ATTACHMENT 9 PCAG SITE VISIT

This can be a very useful tool in the PCAG process and is provided as an additional example for consideration in significant source selections if the resources and funding are available.  

Purpose of site visits was to have face-to-face meetings with customer representatives, no offeror contact.  Contacts were technical program managers, contracting officers, users, and internal customers.  Some limited tours were conducted but not by the offeror.  The site visits were conducted by the total PCAG team after the past performance volumes had been analyzed, questionnaires answered and analyzed, and initial relevancy, positive/negative aspects and confidence assessment accomplished.
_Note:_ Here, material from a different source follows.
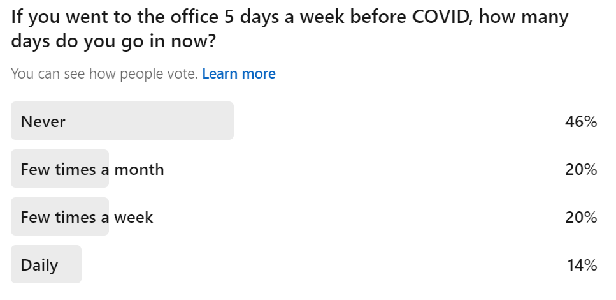Click the 20% beside Few times a month
This screenshot has width=616, height=300.
pyautogui.click(x=580, y=169)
Site visits were made to the highly relevant contract customers of all offerors in a particular region of the United States.  As time and location permitted, the PCAG also conducted site visits on moderately relevant contracts when concerns on performance were generated based from data received.  Although the PCAG made over 25 site visits in six weeks, they did not feel compelled to visit the same number of locations for each offeror.  They believed follow-up telephone conversations sufficed where there were only minor concerns.
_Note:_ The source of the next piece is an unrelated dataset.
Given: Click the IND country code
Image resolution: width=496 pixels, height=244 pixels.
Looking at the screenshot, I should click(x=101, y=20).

Before departing for each trip the PCAG prepared a travel guide which included a solicitation requirements' overview, detailed travel schedule, completed surveys, positive and negative aspects, color matrices (internal charts for PCAG to portray data), and control log which contained contract number, program title, customer, points of contact and telephone numbers.  A travel book was prepared on each offeror that the PCAG would visit its' customers.  The PCAG documented each site visit with a "trip report."  

People who participated in the PCAG provided the following comments on the advantages of site visits:

(1)  Ability to see where work was performed and make better analysis of relevancy of work

(2)  Meeting people face-to-face provided the best interchange of information and led to a better understanding of the offeror's past performance

(3)  Identified additional relevant contracts and customers for consideration

(4)  Clarified information provided in questionnaires and telephone interviews

(5)  Lesson learned--get more insight from the contractor's customers in specific initiatives that apply to the instant acquisition.  Requires early involvement between the PCAG and technical evaluation teams so the PCAG is aware of the initiatives being proposed so they can then validate the contractor's claim of successful implementation.